# WHAT IS REQUIRED:
Return exactly those lines of the material below that fall between the line holding "Viewport: 1826px width, 1060px height." and the line holding "The image size is (1273, 422).", inclusive.

Segment Open

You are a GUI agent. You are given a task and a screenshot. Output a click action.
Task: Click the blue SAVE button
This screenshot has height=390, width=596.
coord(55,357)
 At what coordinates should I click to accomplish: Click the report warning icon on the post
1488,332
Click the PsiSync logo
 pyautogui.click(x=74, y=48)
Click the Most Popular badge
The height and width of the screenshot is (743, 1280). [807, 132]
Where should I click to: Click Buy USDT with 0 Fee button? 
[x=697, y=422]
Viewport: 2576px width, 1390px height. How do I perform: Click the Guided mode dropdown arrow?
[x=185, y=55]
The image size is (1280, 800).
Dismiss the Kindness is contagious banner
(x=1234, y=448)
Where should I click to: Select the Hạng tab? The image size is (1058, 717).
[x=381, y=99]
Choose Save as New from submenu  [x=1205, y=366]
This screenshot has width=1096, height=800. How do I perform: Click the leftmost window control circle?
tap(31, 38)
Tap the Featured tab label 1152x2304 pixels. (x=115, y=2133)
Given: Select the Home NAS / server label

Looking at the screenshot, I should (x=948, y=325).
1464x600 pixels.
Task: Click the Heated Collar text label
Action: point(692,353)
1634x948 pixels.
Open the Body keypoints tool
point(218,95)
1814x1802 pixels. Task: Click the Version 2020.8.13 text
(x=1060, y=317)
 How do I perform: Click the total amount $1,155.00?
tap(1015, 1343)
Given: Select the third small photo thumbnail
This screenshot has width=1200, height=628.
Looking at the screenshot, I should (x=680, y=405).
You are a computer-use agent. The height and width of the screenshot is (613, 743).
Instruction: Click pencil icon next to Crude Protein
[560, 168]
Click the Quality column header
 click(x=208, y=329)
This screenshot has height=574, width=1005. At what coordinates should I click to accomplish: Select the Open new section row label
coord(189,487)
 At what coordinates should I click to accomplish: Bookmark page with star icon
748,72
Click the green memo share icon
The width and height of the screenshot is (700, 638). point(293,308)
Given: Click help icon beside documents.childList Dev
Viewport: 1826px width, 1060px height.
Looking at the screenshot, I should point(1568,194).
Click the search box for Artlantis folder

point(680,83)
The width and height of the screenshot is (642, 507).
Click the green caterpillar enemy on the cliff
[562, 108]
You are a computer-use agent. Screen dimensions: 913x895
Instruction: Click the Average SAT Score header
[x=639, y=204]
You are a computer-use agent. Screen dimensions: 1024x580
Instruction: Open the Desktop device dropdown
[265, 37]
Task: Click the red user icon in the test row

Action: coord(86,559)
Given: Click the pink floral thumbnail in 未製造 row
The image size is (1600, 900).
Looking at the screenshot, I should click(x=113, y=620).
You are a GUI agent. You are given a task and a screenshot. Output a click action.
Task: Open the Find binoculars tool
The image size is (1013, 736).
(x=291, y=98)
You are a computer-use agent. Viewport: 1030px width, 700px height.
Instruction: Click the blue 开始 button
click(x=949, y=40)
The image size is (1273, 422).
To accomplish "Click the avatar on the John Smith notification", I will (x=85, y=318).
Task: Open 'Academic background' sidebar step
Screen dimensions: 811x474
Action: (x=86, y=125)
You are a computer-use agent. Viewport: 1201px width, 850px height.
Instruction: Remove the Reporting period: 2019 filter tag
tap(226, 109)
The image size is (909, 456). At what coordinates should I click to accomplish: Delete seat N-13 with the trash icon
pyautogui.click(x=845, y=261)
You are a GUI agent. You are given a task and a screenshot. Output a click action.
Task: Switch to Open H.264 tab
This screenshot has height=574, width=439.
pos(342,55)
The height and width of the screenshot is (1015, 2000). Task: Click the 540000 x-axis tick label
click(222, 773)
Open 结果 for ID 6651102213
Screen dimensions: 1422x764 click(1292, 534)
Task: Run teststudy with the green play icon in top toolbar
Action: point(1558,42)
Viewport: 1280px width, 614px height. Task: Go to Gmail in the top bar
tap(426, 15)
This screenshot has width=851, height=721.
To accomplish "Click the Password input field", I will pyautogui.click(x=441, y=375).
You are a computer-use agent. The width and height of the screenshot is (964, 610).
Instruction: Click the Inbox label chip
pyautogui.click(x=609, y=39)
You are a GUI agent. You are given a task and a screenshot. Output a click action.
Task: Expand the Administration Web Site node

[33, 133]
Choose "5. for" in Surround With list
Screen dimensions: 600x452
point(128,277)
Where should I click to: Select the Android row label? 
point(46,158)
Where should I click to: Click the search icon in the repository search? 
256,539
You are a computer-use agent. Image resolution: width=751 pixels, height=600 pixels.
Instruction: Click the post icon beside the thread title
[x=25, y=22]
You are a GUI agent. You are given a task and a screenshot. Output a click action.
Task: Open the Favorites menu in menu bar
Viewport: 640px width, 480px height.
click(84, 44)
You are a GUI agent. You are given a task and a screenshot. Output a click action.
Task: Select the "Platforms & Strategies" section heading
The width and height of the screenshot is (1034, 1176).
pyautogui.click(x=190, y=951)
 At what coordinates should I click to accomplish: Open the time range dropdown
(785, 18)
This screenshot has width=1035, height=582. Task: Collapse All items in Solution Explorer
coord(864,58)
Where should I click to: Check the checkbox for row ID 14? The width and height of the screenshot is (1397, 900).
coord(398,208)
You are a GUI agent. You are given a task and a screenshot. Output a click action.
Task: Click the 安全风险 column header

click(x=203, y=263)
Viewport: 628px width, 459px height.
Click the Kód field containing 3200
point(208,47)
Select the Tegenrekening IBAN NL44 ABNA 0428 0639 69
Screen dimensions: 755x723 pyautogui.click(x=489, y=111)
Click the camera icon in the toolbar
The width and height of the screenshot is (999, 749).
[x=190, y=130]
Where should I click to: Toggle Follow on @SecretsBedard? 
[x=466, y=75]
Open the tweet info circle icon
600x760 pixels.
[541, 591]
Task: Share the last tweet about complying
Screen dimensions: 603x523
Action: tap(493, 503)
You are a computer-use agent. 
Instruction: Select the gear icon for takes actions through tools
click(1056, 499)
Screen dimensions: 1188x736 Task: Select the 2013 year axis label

Segment Closed

# SOLUTION TO THE PROBLEM:
Viewport: 1826px width, 1060px height.
Looking at the screenshot, I should point(1568,194).
Click the search box for Artlantis folder

point(680,83)
The width and height of the screenshot is (642, 507).
Click the green caterpillar enemy on the cliff
[562, 108]
You are a computer-use agent. Screen dimensions: 913x895
Instruction: Click the Average SAT Score header
[x=639, y=204]
You are a computer-use agent. Screen dimensions: 1024x580
Instruction: Open the Desktop device dropdown
[265, 37]
Task: Click the red user icon in the test row

Action: coord(86,559)
Given: Click the pink floral thumbnail in 未製造 row
The image size is (1600, 900).
Looking at the screenshot, I should click(x=113, y=620).
You are a GUI agent. You are given a task and a screenshot. Output a click action.
Task: Open the Find binoculars tool
The image size is (1013, 736).
(x=291, y=98)
You are a computer-use agent. Viewport: 1030px width, 700px height.
Instruction: Click the blue 开始 button
click(x=949, y=40)
The image size is (1273, 422).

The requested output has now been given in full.